(Beginning of Data supplied)

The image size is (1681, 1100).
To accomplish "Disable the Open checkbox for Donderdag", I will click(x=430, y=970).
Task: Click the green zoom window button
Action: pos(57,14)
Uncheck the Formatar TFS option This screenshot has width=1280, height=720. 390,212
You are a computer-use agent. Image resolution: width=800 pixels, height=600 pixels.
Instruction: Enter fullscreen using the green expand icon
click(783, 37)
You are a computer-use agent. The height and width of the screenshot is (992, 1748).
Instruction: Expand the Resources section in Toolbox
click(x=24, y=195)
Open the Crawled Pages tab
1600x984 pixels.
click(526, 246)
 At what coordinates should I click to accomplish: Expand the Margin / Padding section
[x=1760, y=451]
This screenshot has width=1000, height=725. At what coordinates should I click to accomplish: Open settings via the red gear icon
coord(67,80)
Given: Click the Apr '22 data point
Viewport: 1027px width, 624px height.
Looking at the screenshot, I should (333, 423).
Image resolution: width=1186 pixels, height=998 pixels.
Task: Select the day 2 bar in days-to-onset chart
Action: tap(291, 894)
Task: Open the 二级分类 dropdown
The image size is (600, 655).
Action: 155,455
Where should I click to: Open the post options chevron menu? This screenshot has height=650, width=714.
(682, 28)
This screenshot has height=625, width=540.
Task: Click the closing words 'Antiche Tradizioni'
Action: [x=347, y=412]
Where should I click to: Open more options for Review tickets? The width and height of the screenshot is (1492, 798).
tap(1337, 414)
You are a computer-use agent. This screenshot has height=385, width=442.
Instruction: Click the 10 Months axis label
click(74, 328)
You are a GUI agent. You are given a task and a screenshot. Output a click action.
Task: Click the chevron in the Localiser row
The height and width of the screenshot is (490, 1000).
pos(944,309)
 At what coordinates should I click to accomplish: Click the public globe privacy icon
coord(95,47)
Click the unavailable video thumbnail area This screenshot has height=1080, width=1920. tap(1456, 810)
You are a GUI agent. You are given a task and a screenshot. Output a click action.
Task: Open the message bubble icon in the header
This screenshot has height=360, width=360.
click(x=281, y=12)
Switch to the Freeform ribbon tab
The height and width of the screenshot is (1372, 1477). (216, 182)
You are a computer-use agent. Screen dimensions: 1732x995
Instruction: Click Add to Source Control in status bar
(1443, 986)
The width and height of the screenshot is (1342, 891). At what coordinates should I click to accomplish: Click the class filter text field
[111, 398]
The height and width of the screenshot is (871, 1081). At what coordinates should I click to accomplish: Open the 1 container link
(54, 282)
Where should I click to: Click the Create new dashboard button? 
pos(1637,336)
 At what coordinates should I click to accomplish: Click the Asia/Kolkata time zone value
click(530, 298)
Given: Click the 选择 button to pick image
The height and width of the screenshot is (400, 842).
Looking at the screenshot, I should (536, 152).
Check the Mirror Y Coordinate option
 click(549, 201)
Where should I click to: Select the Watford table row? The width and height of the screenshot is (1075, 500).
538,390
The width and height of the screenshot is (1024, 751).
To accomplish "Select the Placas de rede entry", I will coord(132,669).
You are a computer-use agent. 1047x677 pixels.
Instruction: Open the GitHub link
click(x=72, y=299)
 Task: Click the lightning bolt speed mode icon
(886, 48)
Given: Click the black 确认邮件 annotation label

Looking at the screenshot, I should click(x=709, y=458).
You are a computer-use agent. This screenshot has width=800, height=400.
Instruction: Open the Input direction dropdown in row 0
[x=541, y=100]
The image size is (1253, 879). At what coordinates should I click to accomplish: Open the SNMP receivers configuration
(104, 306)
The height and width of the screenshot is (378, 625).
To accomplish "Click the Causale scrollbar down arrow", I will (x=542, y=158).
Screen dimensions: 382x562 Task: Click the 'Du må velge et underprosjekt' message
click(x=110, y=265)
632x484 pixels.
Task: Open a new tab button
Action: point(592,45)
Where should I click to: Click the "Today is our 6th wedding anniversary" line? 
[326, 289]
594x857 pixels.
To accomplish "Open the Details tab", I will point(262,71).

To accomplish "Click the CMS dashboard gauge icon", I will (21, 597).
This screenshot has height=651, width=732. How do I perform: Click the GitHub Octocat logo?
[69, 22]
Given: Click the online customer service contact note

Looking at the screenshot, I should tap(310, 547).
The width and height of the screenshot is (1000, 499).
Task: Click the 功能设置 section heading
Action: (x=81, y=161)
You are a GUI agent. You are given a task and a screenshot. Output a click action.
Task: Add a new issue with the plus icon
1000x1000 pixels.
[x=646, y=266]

(End of Data supplied)

Exercise prompt: Without changing a single character, repeat each record.

Answer space:
The image size is (1681, 1100).
To accomplish "Disable the Open checkbox for Donderdag", I will click(x=430, y=970).
Task: Click the green zoom window button
Action: pos(57,14)
Uncheck the Formatar TFS option This screenshot has width=1280, height=720. 390,212
You are a computer-use agent. Image resolution: width=800 pixels, height=600 pixels.
Instruction: Enter fullscreen using the green expand icon
click(783, 37)
You are a computer-use agent. The height and width of the screenshot is (992, 1748).
Instruction: Expand the Resources section in Toolbox
click(x=24, y=195)
Open the Crawled Pages tab
1600x984 pixels.
click(526, 246)
 At what coordinates should I click to accomplish: Expand the Margin / Padding section
[x=1760, y=451]
This screenshot has width=1000, height=725. At what coordinates should I click to accomplish: Open settings via the red gear icon
coord(67,80)
Given: Click the Apr '22 data point
Viewport: 1027px width, 624px height.
Looking at the screenshot, I should (333, 423).
Image resolution: width=1186 pixels, height=998 pixels.
Task: Select the day 2 bar in days-to-onset chart
Action: tap(291, 894)
Task: Open the 二级分类 dropdown
The image size is (600, 655).
Action: 155,455
Where should I click to: Open the post options chevron menu? This screenshot has height=650, width=714.
(682, 28)
This screenshot has height=625, width=540.
Task: Click the closing words 'Antiche Tradizioni'
Action: [x=347, y=412]
Where should I click to: Open more options for Review tickets? The width and height of the screenshot is (1492, 798).
tap(1337, 414)
You are a computer-use agent. This screenshot has height=385, width=442.
Instruction: Click the 10 Months axis label
click(74, 328)
You are a GUI agent. You are given a task and a screenshot. Output a click action.
Task: Click the chevron in the Localiser row
The height and width of the screenshot is (490, 1000).
pos(944,309)
 At what coordinates should I click to accomplish: Click the public globe privacy icon
coord(95,47)
Click the unavailable video thumbnail area This screenshot has height=1080, width=1920. tap(1456, 810)
You are a GUI agent. You are given a task and a screenshot. Output a click action.
Task: Open the message bubble icon in the header
This screenshot has height=360, width=360.
click(x=281, y=12)
Switch to the Freeform ribbon tab
The height and width of the screenshot is (1372, 1477). (216, 182)
You are a computer-use agent. Screen dimensions: 1732x995
Instruction: Click Add to Source Control in status bar
(1443, 986)
The width and height of the screenshot is (1342, 891). At what coordinates should I click to accomplish: Click the class filter text field
[111, 398]
The height and width of the screenshot is (871, 1081). At what coordinates should I click to accomplish: Open the 1 container link
(54, 282)
Where should I click to: Click the Create new dashboard button? 
pos(1637,336)
 At what coordinates should I click to accomplish: Click the Asia/Kolkata time zone value
click(530, 298)
Given: Click the 选择 button to pick image
The height and width of the screenshot is (400, 842).
Looking at the screenshot, I should (536, 152).
Check the Mirror Y Coordinate option
 click(549, 201)
Where should I click to: Select the Watford table row? The width and height of the screenshot is (1075, 500).
538,390
The width and height of the screenshot is (1024, 751).
To accomplish "Select the Placas de rede entry", I will coord(132,669).
You are a computer-use agent. 1047x677 pixels.
Instruction: Open the GitHub link
click(x=72, y=299)
 Task: Click the lightning bolt speed mode icon
(886, 48)
Given: Click the black 确认邮件 annotation label

Looking at the screenshot, I should click(x=709, y=458).
You are a computer-use agent. This screenshot has width=800, height=400.
Instruction: Open the Input direction dropdown in row 0
[x=541, y=100]
The image size is (1253, 879). At what coordinates should I click to accomplish: Open the SNMP receivers configuration
(104, 306)
The height and width of the screenshot is (378, 625).
To accomplish "Click the Causale scrollbar down arrow", I will (x=542, y=158).
Screen dimensions: 382x562 Task: Click the 'Du må velge et underprosjekt' message
click(x=110, y=265)
632x484 pixels.
Task: Open a new tab button
Action: point(592,45)
Where should I click to: Click the "Today is our 6th wedding anniversary" line? 
[326, 289]
594x857 pixels.
To accomplish "Open the Details tab", I will point(262,71).

To accomplish "Click the CMS dashboard gauge icon", I will (21, 597).
This screenshot has height=651, width=732. How do I perform: Click the GitHub Octocat logo?
[69, 22]
Given: Click the online customer service contact note

Looking at the screenshot, I should tap(310, 547).
The width and height of the screenshot is (1000, 499).
Task: Click the 功能设置 section heading
Action: (x=81, y=161)
You are a GUI agent. You are given a task and a screenshot. Output a click action.
Task: Add a new issue with the plus icon
1000x1000 pixels.
[x=646, y=266]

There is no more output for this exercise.